** Dataset records follows **

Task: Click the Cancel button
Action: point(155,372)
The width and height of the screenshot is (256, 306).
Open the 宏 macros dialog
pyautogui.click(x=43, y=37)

** End of Dataset records **

From the line containing "The width and" through the final line of the listing above, retype every line exactly; leave out everything else.

Answer box -
The width and height of the screenshot is (256, 306).
Open the 宏 macros dialog
pyautogui.click(x=43, y=37)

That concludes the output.